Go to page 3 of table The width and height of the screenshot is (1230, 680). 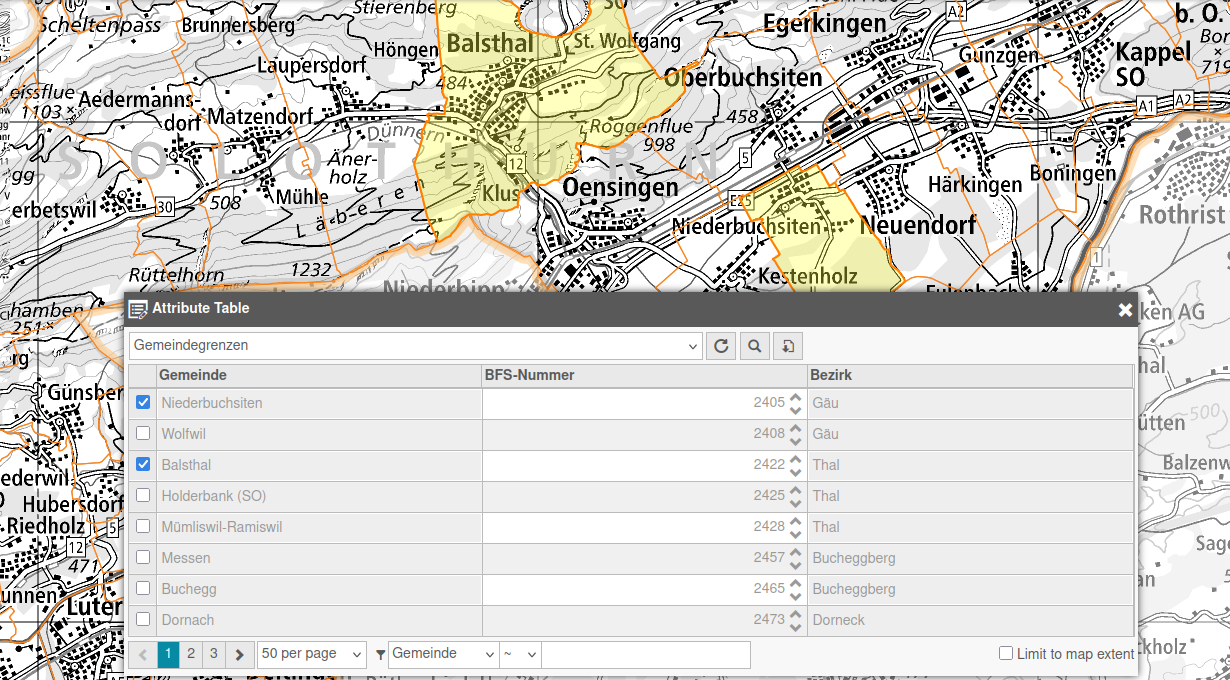click(214, 654)
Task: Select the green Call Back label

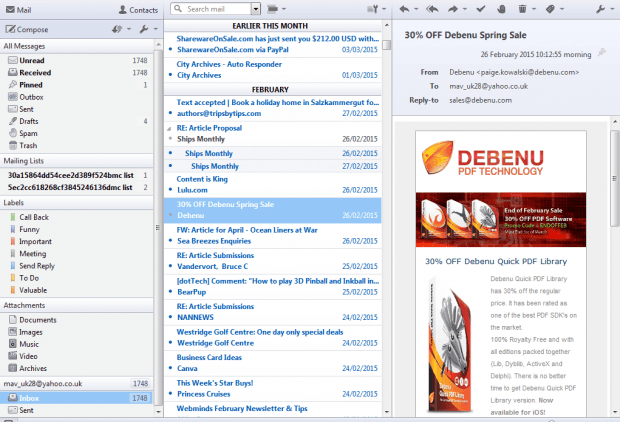Action: coord(33,217)
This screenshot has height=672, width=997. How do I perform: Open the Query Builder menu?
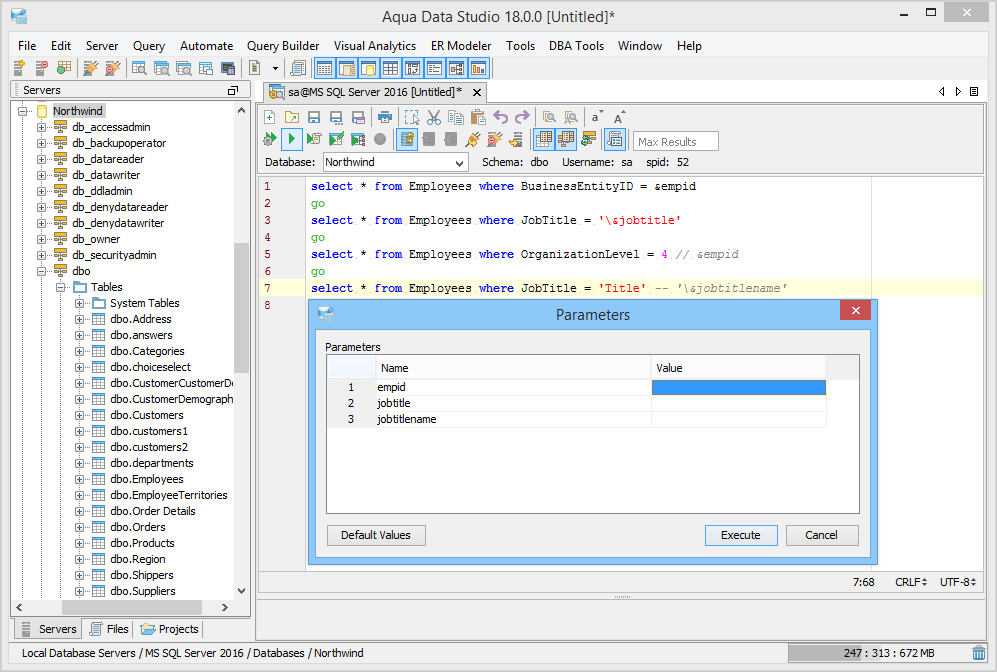point(283,46)
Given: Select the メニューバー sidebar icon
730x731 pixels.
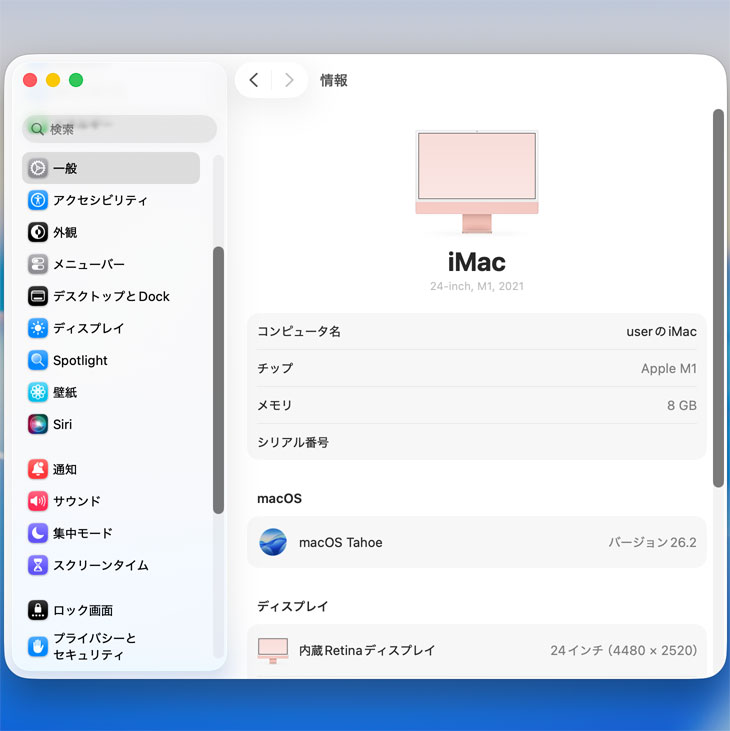Looking at the screenshot, I should click(x=38, y=264).
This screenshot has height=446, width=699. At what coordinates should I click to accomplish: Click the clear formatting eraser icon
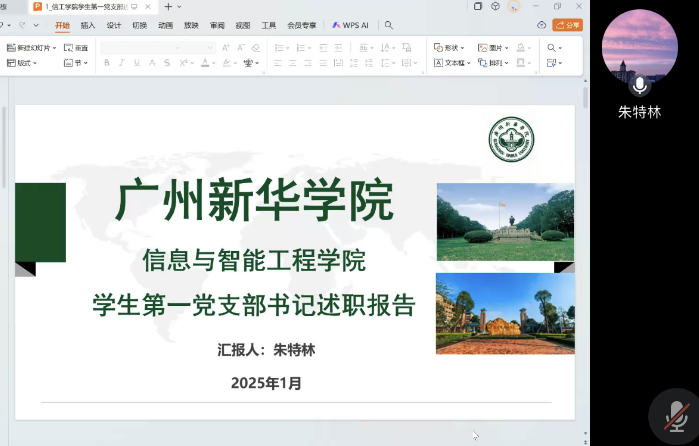pyautogui.click(x=255, y=47)
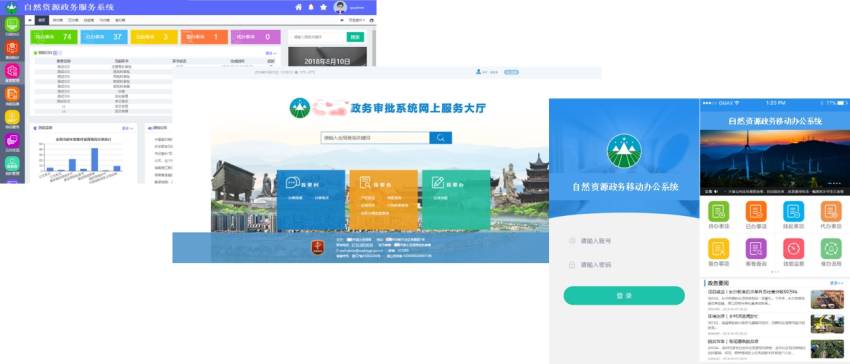850x364 pixels.
Task: Open favorites via the star icon
Action: pos(324,7)
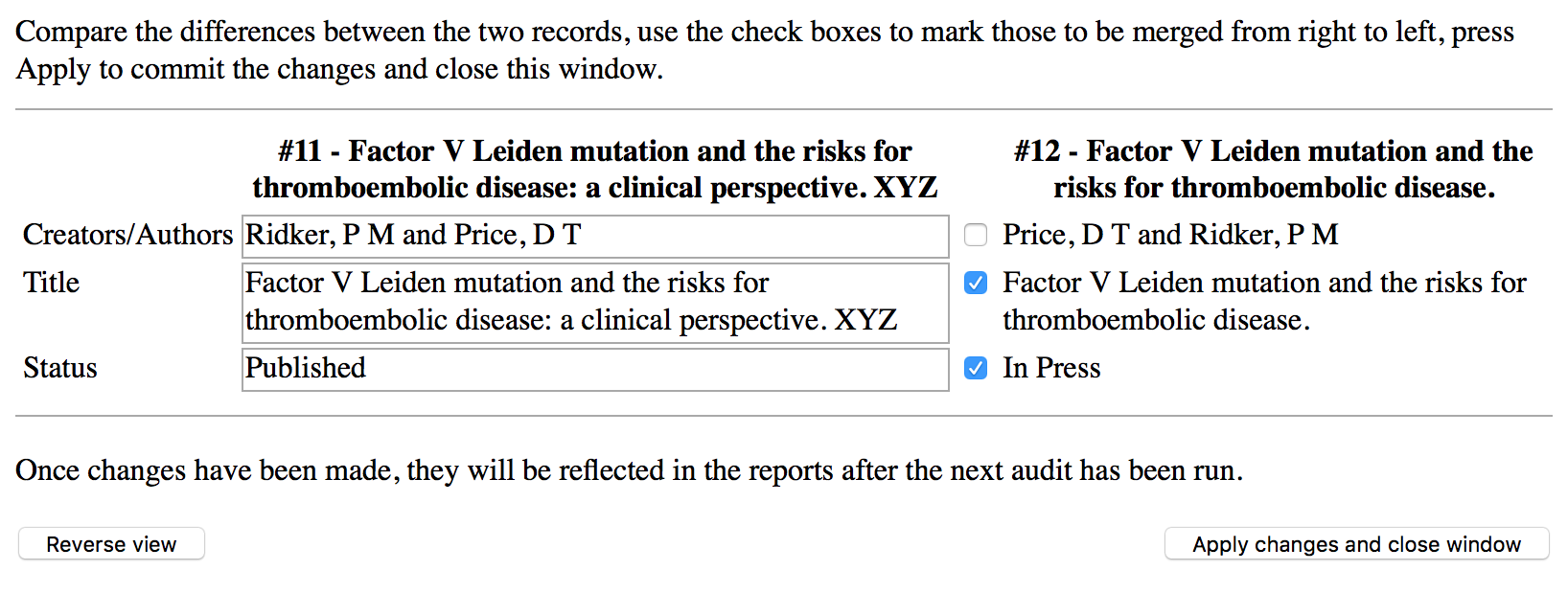
Task: Click Apply changes and close window
Action: pos(1355,544)
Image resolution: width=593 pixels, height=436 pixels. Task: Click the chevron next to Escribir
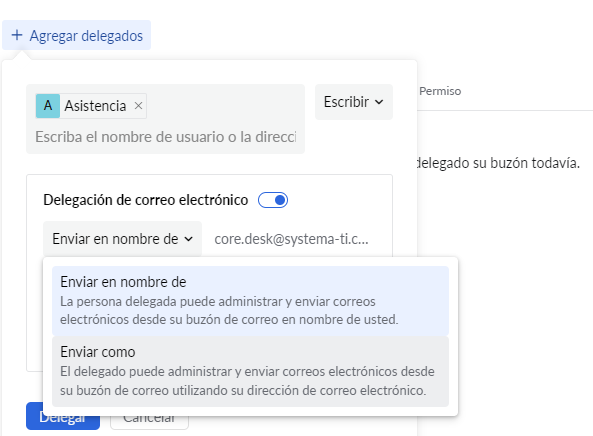click(379, 102)
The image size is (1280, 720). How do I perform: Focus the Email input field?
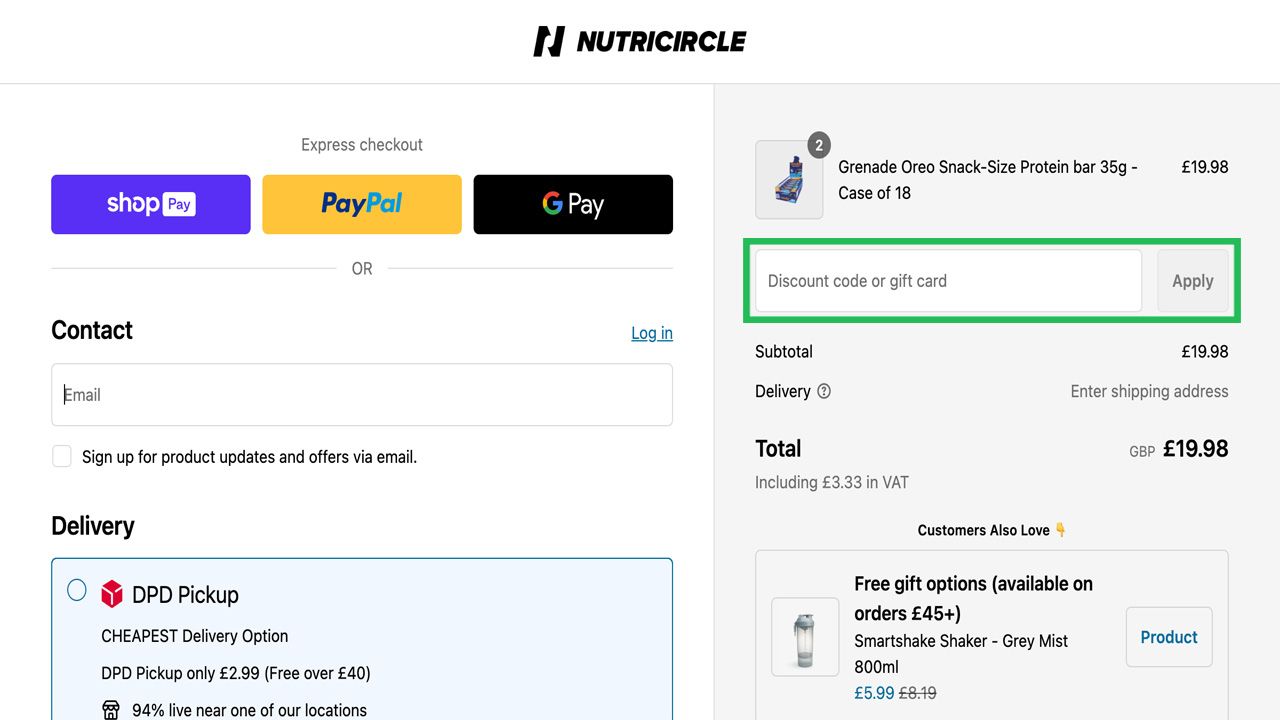(x=362, y=395)
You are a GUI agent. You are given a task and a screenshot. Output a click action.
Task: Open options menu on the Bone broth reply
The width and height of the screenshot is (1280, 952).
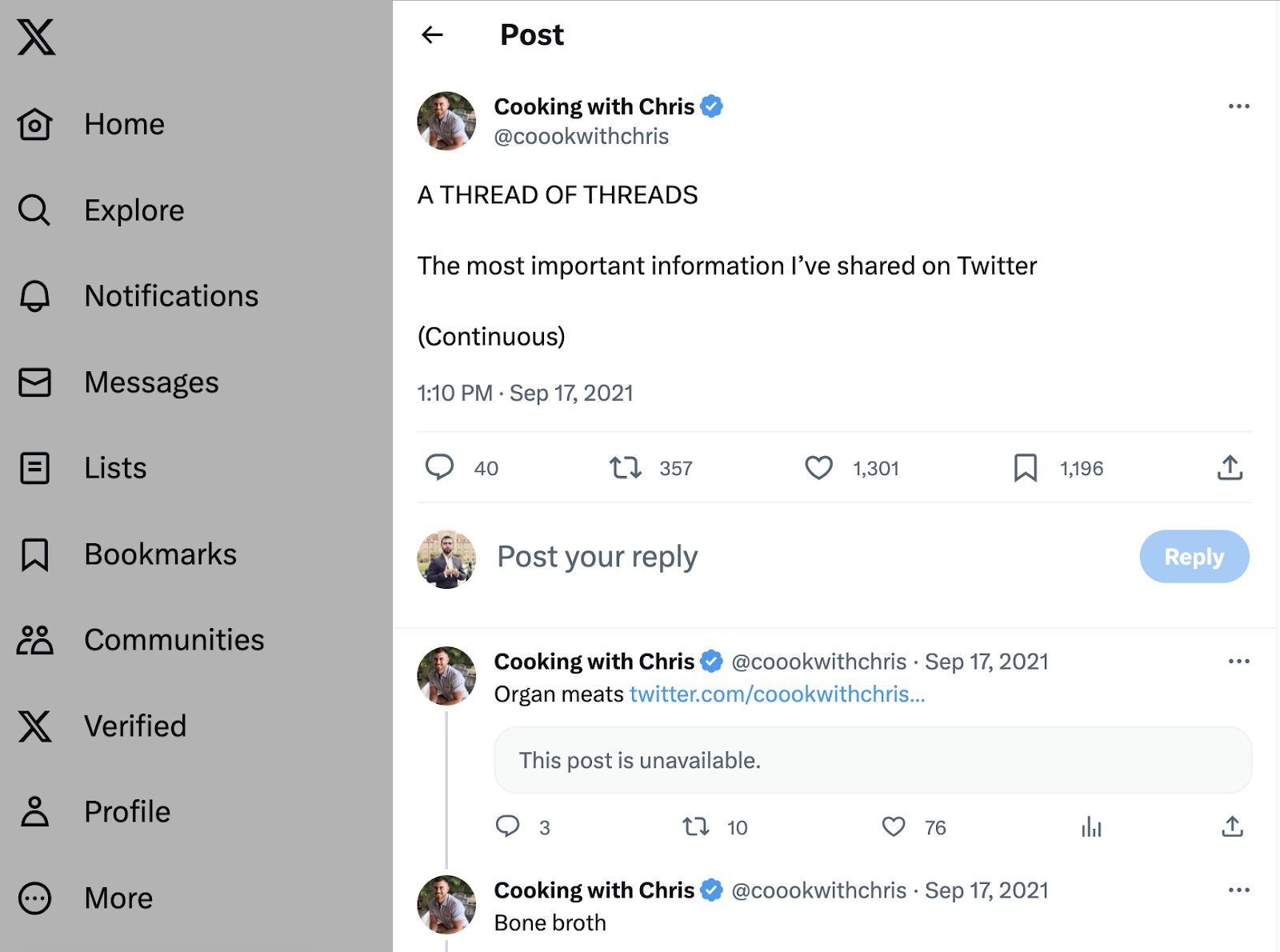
-.-.-
Work order =
Starting at the line that contains "The image size", write out every line through the final line of the entries, word for word; skip any pictures.

Your response =
The image size is (1280, 720). How do I perform: Focus the Email input field?
(x=362, y=395)
You are a GUI agent. You are given a task and a screenshot. Output a click action.
Task: Open options menu on the Bone broth reply
The width and height of the screenshot is (1280, 952).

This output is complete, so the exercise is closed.